The standard deviation of calorie content reflects the degree of variability within a manufacturer’s product line. High variability suggests that the brand offers a wide range of products, including both more indulgent and more health-oriented options. Low variability indicates a more homogeneous nutritional profile across the manufacturer’s portfolio.

## Task 9 (Elective): % zero fat per manufactur

pct_zero_fat <- cereal_norm %>%
group_by(`Manufacturer Name`) %>%
summarise(
total    = n(),
zero_fat = sum(fat == 0, na.rm = TRUE),
pct_zero_fat = 100 * zero_fat / total
) %>%
arrange(desc(pct_zero_fat))

pct_zero_fat

The percentage of zero-fat cereals produced by each manufacturer provides an indication of how product lines are positioned with respect to “healthy” or “light” offerings. This type of analysis supports the identification of marketing positioning strategies and product category focus within each brand’s portfolio.

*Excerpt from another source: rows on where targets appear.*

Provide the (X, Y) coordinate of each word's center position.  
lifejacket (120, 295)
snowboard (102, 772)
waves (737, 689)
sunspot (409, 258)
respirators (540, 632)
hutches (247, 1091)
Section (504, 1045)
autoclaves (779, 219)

## Task 10 (Elective): Distribution of type by manufacturer

type_dist <- cereal_norm %>% count(`Manufacturer Name`, type)

type_dist
ggplot(type_dist, aes(x = `Manufacturer Name`, y = n, fill = type)) +
geom_col(position = "dodge") +
theme_minimal() +
labs(title = "Distribution of Cold/Hot Cereal Types by Manufacturer") +
theme(axis.text.x = element_text(angle = 45, hjust = 1))

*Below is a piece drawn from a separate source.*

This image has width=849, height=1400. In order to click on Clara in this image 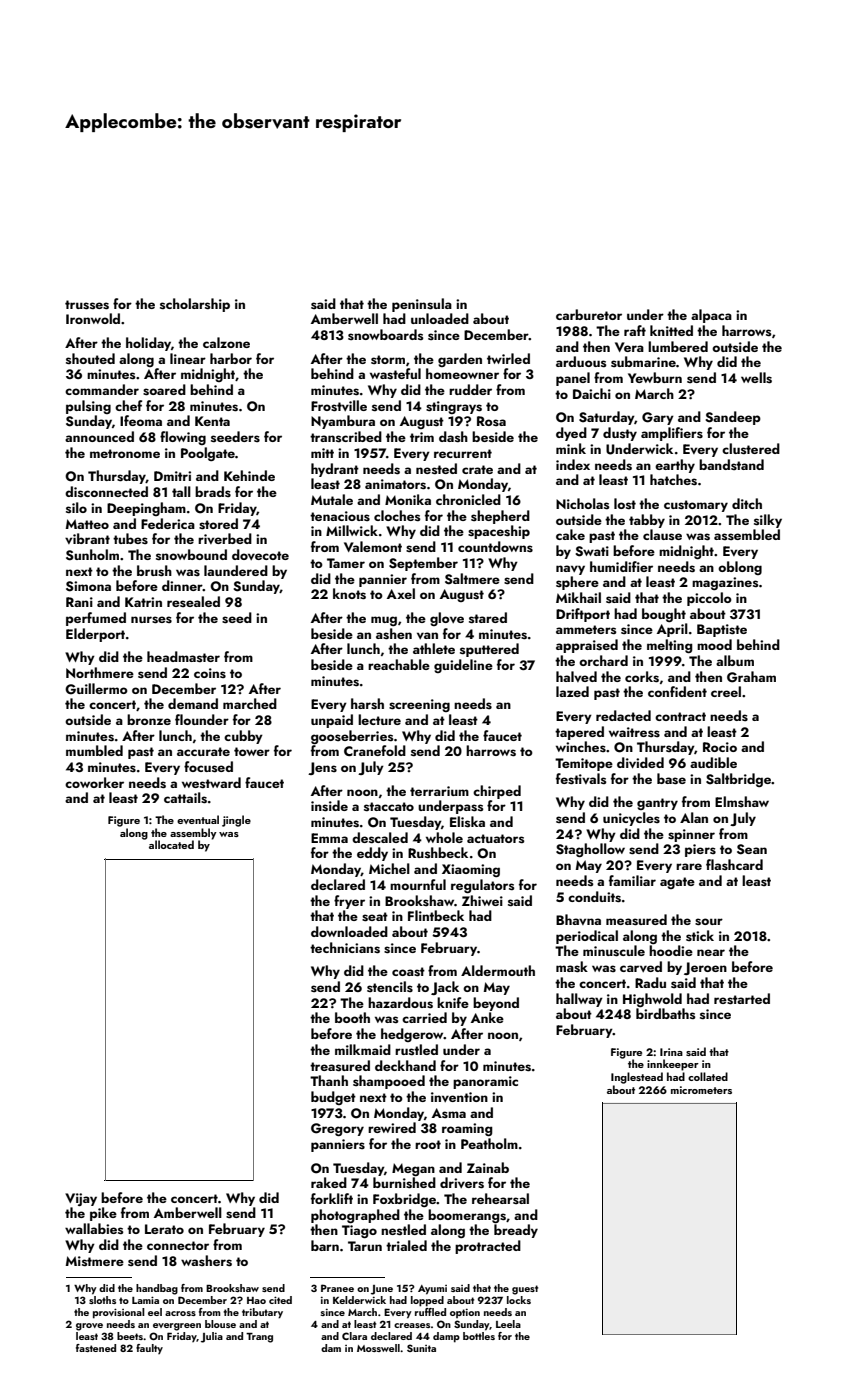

The final visualization compares the number of cold (C) and hot (H) cereals produced by each manufacturer. Most major brands show a strong concentration in the cold cereal segment, with relatively few products categorized as hot cereals. This distribution indicates a market predominantly oriented toward ready-to-eat products rather than cookable alternatives.

Final Considerations

This analysis demonstrates a complete workflow for transforming a raw operational dataset into structured, interpretable, and actionable information. The process encompassed data importation, cleaning, enrichment through reference tables, normalization of nutritional values, descriptive analytics, and visualization of key patterns.

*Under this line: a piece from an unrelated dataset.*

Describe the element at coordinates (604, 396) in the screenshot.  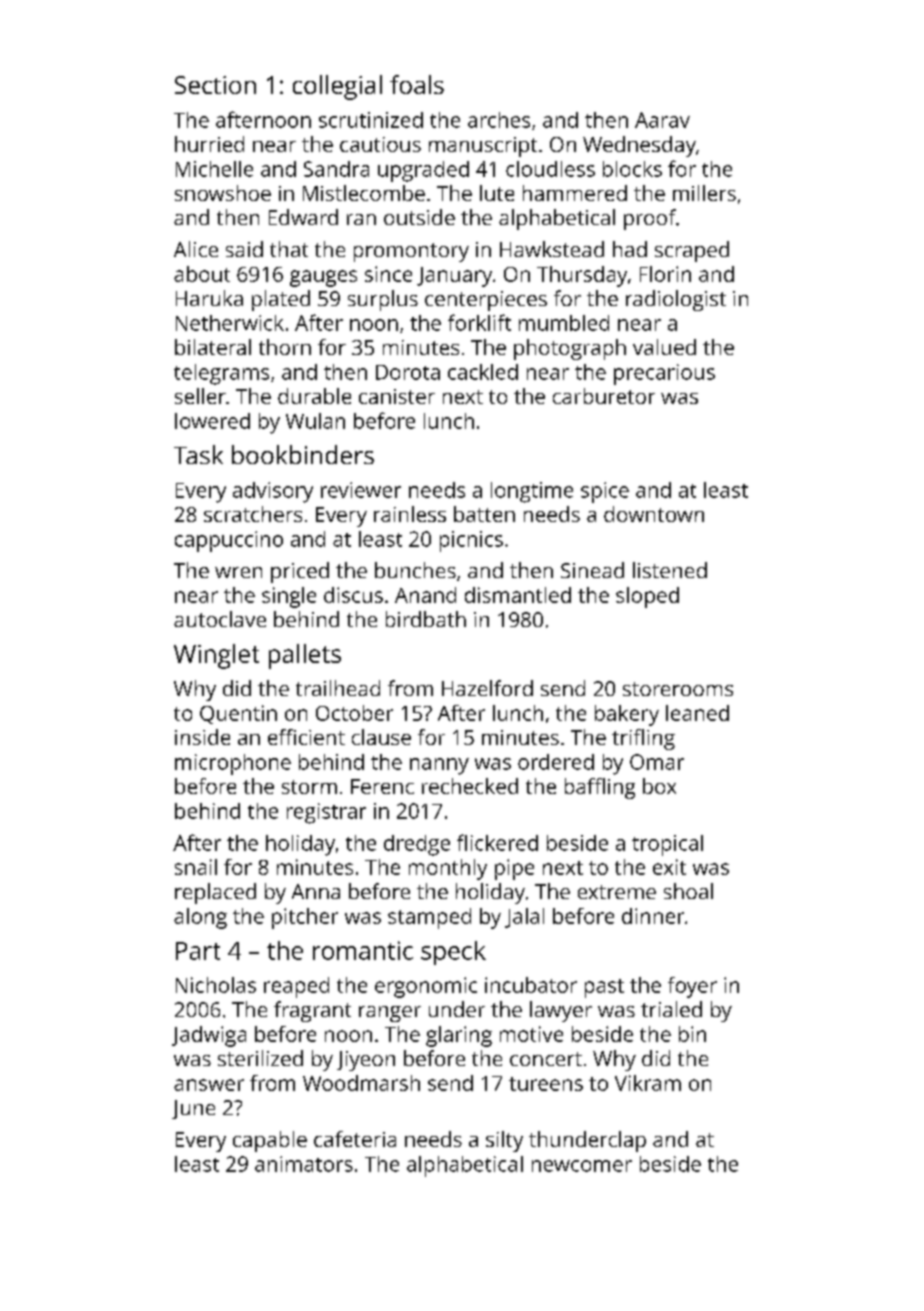
I see `carburetor` at that location.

The results highlight differences in nutritional profiles across manufacturers, identify products with higher nutrient density, reveal variability within brand portfolios, and expose inconsistencies in shelf-life data that may require further validation.

Overall, the workflow reflects standard practices in data management and analytical processing, illustrating how structured methodologies can support informed decision-making in product evaluation, supply-chain monitoring, and market assessment.